Wolf crossed an important line of criticism

I’ll admit readily that I did not know who Michelle Wolf was … until Saturday night.

The comedian took the podium at the White House Correspondents Dinner and proceeded to offend a lot of Americans with her crude, profane and tasteless remarks.

I am one of those who found her to be (a) not funny and (b) oblivious to the bounds of good taste.

I addressed the unfunniness of her shtick with a blog post I published last night. I got some pushback from my social media network of friends who think Wolf merely dished out a sample of what has come from Donald J. Trump since the moment he entered the 2016 presidential campaign.

With that, I want to address briefly the serious line that Wolf crossed with her comments at the correspondents dinner.

She went where serious comics shouldn’t go. She criticized the appearance, for example, the appearance of White House press secretary Sarah Huckabee Sanders, who had the intestinal fortitude to sit through the entire evening of inappropriate ridicule.

Wolf also was shockingly profane, dropping at least one F-bomb that I heard (before I changed the channel). She also used a term to describe the female anatomy that used to be forbidden on national TV; see the late comic George Carlin’s legendary routine on “The Seven Words You Can’t Say on Television.”

The pushback from my social media network misses, in my view, another fundamental point. It is the tendency to go low when others go low. Why in the world couldn’t Michelle Wolf stay somewhere near the high road in criticizing presidential policies? She didn’t. She decided instead to slither straight into the gutter where Trump and many of his cronies continue to wallow.

Wolf’s comments told me plenty about her and not a damn thing new about the objects of her scorn.

Am I a “suck up” to Trump, as one of my social media friends suggests of those who are critical of Michelle Wolf’s routine? Not for an instant. I am not defending the president’s policies, or the lies that his allies tell on his behalf.

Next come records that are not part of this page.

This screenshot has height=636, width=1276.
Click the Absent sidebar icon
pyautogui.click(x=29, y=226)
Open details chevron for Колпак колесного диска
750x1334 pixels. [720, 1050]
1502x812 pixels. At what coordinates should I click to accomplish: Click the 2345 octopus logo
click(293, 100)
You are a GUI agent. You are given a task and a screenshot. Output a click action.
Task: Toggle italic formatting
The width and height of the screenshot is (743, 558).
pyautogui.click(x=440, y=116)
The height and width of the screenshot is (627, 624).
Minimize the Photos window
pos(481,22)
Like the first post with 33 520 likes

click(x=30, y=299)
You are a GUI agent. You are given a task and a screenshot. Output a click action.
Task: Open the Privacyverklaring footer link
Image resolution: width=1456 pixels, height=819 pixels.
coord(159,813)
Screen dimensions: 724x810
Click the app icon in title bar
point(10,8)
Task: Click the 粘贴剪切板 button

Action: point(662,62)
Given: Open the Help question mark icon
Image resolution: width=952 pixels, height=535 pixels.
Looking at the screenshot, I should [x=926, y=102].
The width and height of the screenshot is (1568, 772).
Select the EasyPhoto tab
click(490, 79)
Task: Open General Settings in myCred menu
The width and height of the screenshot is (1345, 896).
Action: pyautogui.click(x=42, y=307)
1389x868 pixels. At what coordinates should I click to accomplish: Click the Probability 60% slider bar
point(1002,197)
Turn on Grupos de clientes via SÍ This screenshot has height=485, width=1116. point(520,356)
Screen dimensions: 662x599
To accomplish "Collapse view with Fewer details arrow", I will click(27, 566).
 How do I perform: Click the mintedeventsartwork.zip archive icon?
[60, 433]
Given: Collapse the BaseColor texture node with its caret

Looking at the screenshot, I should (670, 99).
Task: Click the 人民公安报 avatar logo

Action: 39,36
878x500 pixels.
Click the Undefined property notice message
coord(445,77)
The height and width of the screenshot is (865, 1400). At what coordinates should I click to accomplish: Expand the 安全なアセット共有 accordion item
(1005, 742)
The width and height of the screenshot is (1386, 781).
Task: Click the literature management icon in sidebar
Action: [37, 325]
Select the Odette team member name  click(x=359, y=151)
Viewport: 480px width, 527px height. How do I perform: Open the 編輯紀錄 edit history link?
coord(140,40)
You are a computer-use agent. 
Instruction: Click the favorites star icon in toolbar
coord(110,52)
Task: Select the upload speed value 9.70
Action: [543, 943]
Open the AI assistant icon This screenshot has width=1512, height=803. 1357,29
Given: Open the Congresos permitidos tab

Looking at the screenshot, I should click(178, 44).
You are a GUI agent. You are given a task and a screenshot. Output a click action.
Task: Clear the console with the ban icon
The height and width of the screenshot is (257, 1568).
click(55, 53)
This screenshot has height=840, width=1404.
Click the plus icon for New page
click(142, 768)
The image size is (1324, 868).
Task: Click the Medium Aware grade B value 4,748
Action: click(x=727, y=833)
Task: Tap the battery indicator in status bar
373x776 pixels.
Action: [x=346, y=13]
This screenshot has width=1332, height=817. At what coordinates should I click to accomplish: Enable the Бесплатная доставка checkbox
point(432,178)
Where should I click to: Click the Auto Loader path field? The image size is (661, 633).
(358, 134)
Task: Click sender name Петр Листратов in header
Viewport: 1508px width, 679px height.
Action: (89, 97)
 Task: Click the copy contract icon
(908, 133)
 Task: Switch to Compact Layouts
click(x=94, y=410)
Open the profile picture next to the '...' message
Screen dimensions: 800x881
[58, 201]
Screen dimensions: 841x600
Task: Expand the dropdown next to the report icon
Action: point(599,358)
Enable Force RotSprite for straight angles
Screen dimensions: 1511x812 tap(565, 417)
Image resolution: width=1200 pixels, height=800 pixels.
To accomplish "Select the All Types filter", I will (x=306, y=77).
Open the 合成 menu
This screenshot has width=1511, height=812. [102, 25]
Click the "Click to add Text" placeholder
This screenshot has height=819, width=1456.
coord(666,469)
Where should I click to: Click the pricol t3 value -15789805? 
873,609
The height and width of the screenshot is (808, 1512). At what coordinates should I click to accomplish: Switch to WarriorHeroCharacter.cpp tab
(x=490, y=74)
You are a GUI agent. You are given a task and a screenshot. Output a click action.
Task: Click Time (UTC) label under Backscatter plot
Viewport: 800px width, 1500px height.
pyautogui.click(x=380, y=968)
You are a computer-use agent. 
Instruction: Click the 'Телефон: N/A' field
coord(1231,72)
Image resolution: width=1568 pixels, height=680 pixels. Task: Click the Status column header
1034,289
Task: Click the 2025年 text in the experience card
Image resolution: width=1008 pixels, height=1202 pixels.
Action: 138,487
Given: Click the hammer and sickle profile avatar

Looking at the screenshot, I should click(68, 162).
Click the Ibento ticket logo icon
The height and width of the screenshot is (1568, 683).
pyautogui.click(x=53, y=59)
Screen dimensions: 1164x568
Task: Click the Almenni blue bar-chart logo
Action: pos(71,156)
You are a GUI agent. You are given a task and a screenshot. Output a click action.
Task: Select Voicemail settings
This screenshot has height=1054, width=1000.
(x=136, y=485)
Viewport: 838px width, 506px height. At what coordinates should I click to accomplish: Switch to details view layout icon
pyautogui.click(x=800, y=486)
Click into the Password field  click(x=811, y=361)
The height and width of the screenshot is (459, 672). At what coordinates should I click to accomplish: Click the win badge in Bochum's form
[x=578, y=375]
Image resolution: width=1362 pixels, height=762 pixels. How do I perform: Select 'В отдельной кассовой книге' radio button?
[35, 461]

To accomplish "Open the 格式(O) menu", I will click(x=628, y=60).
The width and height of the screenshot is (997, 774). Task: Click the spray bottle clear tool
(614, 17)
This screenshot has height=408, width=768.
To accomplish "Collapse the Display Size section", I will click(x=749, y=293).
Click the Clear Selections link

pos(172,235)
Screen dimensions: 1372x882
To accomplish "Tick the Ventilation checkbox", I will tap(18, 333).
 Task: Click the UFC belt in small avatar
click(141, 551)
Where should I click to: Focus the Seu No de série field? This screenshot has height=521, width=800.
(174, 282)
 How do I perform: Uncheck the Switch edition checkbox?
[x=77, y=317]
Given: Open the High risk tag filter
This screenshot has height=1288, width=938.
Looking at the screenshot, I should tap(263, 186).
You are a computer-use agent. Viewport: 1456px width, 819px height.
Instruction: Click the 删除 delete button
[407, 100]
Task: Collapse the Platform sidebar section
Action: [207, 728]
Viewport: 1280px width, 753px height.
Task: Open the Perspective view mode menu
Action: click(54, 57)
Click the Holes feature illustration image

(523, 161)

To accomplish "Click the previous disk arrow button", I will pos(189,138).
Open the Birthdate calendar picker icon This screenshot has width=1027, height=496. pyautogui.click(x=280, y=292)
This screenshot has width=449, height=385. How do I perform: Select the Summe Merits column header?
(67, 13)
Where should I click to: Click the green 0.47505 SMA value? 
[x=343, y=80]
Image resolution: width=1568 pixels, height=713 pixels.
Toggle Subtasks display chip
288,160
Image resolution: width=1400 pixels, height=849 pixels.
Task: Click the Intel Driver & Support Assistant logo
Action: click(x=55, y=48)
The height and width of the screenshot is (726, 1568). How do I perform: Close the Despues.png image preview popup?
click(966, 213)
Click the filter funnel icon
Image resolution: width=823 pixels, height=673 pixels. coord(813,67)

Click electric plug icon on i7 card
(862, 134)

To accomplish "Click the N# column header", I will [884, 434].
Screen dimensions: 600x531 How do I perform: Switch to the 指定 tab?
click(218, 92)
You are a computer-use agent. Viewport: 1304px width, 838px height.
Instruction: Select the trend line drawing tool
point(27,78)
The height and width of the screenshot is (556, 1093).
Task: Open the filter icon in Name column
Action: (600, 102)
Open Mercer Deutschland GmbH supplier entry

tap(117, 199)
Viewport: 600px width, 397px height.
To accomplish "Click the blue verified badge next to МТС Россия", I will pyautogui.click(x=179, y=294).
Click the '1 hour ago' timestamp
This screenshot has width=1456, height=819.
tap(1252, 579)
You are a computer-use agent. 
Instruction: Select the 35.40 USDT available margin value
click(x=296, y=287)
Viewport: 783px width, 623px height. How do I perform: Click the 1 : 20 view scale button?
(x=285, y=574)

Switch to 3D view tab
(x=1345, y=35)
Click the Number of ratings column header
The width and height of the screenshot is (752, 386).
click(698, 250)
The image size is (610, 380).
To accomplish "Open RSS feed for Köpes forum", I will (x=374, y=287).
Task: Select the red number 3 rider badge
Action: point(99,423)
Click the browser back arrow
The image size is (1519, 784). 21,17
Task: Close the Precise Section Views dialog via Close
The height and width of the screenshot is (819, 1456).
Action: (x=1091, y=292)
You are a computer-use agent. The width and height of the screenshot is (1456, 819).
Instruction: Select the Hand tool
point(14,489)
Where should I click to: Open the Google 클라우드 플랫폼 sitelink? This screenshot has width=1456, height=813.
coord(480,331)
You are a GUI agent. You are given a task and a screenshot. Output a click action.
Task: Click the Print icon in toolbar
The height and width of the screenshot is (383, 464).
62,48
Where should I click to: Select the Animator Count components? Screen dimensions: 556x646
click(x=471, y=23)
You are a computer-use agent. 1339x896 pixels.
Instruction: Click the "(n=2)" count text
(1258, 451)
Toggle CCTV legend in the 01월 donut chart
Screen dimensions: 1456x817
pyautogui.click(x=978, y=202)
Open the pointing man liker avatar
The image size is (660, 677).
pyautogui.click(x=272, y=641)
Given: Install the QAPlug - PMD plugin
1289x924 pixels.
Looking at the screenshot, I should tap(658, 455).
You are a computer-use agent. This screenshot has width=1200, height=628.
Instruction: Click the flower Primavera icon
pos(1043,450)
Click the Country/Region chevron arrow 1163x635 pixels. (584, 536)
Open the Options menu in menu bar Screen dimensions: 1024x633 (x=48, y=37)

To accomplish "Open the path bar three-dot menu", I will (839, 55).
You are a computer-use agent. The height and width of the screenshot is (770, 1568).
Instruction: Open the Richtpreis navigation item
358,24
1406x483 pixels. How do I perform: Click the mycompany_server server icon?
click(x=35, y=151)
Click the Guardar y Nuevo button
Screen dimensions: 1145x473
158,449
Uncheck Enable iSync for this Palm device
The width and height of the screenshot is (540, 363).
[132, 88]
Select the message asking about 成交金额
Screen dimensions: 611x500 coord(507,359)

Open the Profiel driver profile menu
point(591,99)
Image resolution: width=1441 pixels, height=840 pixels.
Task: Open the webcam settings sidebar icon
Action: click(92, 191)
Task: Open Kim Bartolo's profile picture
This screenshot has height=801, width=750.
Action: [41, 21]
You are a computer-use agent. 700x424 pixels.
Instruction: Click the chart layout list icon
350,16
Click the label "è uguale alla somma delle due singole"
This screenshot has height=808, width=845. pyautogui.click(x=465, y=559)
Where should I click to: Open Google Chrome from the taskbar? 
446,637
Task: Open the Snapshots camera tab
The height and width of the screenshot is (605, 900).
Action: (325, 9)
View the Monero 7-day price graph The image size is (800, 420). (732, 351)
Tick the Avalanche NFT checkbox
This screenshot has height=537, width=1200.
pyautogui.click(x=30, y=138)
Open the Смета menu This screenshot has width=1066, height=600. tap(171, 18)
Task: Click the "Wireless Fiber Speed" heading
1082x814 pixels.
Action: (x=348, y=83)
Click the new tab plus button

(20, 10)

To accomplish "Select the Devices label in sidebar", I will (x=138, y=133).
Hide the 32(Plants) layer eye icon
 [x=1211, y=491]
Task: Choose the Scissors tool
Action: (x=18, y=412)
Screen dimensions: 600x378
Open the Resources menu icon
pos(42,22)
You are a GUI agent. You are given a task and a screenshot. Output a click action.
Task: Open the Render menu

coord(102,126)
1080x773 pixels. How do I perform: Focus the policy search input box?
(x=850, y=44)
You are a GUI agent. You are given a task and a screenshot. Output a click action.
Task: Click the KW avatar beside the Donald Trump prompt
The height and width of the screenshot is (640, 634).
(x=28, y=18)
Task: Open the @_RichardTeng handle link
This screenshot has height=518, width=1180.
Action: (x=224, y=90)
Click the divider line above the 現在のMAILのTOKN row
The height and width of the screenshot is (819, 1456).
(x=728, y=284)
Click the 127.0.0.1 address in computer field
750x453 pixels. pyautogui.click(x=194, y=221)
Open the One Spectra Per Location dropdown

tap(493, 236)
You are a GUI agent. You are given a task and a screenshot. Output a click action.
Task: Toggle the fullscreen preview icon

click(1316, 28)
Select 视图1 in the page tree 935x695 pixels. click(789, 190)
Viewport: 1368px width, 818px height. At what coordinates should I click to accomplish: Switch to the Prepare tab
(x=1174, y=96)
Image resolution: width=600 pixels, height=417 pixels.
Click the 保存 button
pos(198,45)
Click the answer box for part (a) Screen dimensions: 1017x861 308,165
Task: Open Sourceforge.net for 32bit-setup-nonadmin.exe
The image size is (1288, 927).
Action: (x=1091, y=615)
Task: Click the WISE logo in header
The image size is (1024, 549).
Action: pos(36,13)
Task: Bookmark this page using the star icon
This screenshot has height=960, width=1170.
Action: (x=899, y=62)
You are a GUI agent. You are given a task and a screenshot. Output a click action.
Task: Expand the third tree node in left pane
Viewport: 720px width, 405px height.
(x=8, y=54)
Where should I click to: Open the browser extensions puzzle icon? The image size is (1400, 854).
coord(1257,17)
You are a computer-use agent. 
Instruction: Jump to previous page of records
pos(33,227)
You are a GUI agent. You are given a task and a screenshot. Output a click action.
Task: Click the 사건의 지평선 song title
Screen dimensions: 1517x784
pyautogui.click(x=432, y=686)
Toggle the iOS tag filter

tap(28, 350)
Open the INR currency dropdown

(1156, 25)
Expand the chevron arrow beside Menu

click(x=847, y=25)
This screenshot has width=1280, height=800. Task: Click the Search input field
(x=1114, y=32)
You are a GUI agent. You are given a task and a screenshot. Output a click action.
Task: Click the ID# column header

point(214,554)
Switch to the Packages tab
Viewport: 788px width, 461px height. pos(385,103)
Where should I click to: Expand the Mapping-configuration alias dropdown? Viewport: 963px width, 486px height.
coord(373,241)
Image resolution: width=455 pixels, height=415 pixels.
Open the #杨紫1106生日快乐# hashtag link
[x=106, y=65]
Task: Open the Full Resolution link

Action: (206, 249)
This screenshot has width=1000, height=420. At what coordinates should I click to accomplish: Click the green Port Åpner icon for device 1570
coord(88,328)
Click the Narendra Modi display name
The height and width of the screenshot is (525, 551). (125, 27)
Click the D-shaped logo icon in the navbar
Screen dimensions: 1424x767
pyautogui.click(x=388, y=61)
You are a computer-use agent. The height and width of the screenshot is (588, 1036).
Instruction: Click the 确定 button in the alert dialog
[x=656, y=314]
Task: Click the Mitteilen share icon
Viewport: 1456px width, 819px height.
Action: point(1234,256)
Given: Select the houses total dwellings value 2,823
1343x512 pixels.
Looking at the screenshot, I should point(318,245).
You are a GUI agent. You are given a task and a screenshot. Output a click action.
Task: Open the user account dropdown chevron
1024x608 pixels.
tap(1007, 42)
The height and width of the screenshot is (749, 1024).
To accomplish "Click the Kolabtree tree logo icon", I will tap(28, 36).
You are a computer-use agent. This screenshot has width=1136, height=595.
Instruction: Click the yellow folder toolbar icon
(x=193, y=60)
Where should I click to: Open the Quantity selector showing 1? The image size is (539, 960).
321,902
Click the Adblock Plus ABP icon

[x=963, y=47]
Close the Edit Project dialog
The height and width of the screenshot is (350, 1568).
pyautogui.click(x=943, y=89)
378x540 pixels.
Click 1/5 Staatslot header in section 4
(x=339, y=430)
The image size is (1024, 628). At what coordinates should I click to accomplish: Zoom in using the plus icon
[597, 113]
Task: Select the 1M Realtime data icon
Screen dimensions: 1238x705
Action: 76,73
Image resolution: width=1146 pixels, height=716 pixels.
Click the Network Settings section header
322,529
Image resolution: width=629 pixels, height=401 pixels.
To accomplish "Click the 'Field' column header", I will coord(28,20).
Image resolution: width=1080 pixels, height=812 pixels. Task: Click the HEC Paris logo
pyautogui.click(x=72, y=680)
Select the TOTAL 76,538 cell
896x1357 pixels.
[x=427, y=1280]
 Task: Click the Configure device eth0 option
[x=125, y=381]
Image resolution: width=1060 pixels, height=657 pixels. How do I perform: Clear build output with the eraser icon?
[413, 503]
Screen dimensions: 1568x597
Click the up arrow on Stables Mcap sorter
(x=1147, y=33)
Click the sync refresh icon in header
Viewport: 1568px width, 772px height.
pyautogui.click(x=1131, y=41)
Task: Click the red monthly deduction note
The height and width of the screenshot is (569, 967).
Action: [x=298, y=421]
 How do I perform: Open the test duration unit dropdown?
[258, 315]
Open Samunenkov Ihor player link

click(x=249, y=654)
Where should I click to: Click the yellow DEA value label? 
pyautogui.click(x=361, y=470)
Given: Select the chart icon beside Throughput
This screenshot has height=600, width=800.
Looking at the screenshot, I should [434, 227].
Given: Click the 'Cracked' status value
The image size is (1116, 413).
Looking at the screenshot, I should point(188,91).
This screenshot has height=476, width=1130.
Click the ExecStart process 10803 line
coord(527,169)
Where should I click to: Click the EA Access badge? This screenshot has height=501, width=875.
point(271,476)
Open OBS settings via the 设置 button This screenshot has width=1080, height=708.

I will, however, stand behind my own view that there really are certain boundaries one shouldn’t cross when delivering political criticism. Sure, Donald Trump crosses them all the time. That doesn’t give anyone license to respond in kind.

I guess now, though, we’ll get to watch Michelle Wolf bask in her 15 minutes of fame.

2 thoughts on “Wolf crossed an important line of criticism”

    1. My issue has nothing to do with the truth of what she said. It’s entirely about the manner in which she said it. Don’t misunderstand me: I am not a Trumpster, which I am sure you know. I merely object to the language she used in skewering the president and his senior staff.